• _Exercise instructions_
From the news report below about the charges against a doctor, set down verbatim the passage starting at "Dr. Oumair Aejaz, 40, recorded" and ending at "at $2 million.".
#### Extracted text
Dr. Oumair Aejaz, 40, recorded children as young as two and women recovering from operations in various hospital rooms, the County of Oakland Sheriff’s Office said in a press release. He spied on people in changing rooms, closets, bathrooms and bedrooms at hospitals and at a local swim club.

He received 10 charges, including one count of sexual abuse of a child; one count of using a computer to create and/or reproduce child sexual abuse material, and four counts of capturing or recording children under 18 and two women while nude. His bond is set at $2 million.

“This is one of the most disturbing sexual predator cases I have seen in my very long career,” Sheriff Michael Bouchard told a press conference Thursday. “He violates literally anyone and everyone he can. From a 2-year-old boy to grown women, no one is immune from his disgusting predatory behavior.”

The number of victims is unknown “because there are so many of them,” he said.

Bouchard added: “At the end of this case, it is my fervent hope that he is held fully accountable behind bars.”
########
#### Record set
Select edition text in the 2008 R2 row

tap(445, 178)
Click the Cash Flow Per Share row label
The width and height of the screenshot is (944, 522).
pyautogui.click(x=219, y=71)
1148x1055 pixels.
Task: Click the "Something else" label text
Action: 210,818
########
• _Answer to the exercise_
Dr. Oumair Aejaz, 40, recorded children as young as two and women recovering from operations in various hospital rooms, the County of Oakland Sheriff’s Office said in a press release. He spied on people in changing rooms, closets, bathrooms and bedrooms at hospitals and at a local swim club.

He received 10 charges, including one count of sexual abuse of a child; one count of using a computer to create and/or reproduce child sexual abuse material, and four counts of capturing or recording children under 18 and two women while nude. His bond is set at $2 million.